Looking ahead this year, most experts expect the merger-related stock buybacks to continue. But the stock swap could be replaced - on a limited basis - by straight cash deals if congressional Republicans get their way on efforts to cut capital gains taxes.
While some in the GOP have talked about halving the current 28% tax, many bank M&A lawyers say that a cut to 20% is more realistic. If that were to happen, they say, many privately owned small banks could decide to cash out for something other than stock.
"I think the level of small-bank deals could pick up 25%-30% if there is a significant cut in capital gains," said one M&A lawyer. "Many people don't really want bank stock unless it is from a really growth-oriented bank like Norwest. But cash they can spend anywhere, and it makes estate planning less complicated."
But cash wasn't enough for everybody last year.
Foreign-owned banks have historically been cash buyers because their stocks generally have not been listed on a U.S. exchange. That began to change in 1994.
In July, London-based National Westminster Bank said it would pay $300 million for Central Jersey Bancorp. The deal was paid for with cash, but about 55% of the purchase price was paid with American depositary receipts which would allow some shareholders a tax-free stock swap. It marked the first time such a combination was used.
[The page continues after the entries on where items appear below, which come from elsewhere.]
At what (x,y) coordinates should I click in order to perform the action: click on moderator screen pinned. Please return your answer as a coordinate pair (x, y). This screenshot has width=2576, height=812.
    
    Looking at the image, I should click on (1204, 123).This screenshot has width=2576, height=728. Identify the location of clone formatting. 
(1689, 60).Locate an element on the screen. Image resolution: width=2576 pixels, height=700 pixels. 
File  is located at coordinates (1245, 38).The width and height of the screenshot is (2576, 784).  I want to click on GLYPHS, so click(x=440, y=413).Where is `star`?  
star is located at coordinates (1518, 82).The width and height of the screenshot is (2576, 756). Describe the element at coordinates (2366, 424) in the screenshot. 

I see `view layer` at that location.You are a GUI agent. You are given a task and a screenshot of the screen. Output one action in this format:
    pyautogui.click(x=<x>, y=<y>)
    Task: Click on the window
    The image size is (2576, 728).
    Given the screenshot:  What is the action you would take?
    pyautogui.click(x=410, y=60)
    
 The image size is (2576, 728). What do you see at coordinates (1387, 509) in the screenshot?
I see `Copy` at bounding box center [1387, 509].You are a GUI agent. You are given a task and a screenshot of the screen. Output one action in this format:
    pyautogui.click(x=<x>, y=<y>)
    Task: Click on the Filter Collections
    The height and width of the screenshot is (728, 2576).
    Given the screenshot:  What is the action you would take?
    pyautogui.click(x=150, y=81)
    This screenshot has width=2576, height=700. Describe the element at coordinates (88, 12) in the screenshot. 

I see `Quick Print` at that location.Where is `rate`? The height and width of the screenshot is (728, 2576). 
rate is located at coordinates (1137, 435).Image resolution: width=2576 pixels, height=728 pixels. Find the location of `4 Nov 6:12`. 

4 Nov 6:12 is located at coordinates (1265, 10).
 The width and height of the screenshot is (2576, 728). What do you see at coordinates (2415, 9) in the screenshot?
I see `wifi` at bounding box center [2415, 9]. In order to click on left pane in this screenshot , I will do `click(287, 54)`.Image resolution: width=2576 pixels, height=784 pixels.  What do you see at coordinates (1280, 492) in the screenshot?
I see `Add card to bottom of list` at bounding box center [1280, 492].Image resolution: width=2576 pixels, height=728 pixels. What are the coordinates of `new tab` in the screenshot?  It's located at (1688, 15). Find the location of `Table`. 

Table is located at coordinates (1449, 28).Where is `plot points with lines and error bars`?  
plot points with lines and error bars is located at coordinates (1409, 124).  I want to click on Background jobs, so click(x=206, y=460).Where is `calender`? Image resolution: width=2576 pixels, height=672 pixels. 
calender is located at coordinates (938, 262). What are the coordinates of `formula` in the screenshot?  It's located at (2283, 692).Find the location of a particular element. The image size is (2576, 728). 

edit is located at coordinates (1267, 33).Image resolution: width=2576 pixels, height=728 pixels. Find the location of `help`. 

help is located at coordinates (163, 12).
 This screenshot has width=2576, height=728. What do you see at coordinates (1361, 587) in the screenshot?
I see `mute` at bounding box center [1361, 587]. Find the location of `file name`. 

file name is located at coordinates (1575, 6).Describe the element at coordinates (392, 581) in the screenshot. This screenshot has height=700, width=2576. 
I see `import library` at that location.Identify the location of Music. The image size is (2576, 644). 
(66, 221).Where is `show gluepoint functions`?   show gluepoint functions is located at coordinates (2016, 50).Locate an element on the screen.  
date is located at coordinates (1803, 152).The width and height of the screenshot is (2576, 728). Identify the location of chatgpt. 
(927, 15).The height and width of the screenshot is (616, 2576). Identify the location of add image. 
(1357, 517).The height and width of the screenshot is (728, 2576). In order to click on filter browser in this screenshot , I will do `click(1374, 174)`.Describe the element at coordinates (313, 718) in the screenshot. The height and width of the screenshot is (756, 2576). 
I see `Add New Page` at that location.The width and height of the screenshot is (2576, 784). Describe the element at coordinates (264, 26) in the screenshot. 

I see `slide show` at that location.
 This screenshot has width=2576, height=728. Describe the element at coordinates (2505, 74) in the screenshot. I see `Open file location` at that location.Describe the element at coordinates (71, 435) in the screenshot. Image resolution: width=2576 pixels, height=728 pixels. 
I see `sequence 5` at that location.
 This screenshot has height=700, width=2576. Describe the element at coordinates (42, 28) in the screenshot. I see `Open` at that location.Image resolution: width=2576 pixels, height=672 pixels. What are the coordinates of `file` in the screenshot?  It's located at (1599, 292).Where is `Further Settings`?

A few months later, Bank of Montreal issued 13 million shares, which began trading Oct. 27 on the New York Stock Exchange, to expand its Chicago-based Harris Bankcorp franchise. The deal to acquire Suburban Bancorp increased Bank of Montreal's ownership by Americans to 10%.
Observers in the Chicago market said the dual listing in Canada and the United States was prompted by the refusal by Suburban's owners to accept a traditional cash buyout. Others said a more important factor was Bank of Montreal's plan to generate half its earnings and ownership from south of the border by early in the next century.
But cash was not the most interesting part of some deals in 1994.
In May, Fleet Financial Group agreed to pay $420 million in cash and stock to acquire NBB Bancorp, a Massachusetts thrift. But the creative part of the deal was a unique sweetener in which NBB shareholders would receive warrants for 2.5 million shares of Fleet stock.
Under the deal, Fleet gave 0.277 warrants for each NBB share, with a strike price of $43.88 and a term of six years, exercisable one year after closing.
Observers speculated that the warrants were a way to allow Fleet's newest shareholders to share in stock price appreciation from much publicized cost-cutting or from a frequently rumored takeover by a larger acquirer anxious to enter New England.
Either way, many agreed the sweetener was one way to compete in the pricey Massachusetts market and to defer the current cost of the deal.
"You could see this kind of structure more in the future, especially if price expectations stay high," said one New York merger adviser. "It's a great way of meeting the (price) demands of the market without having to pay it all out today."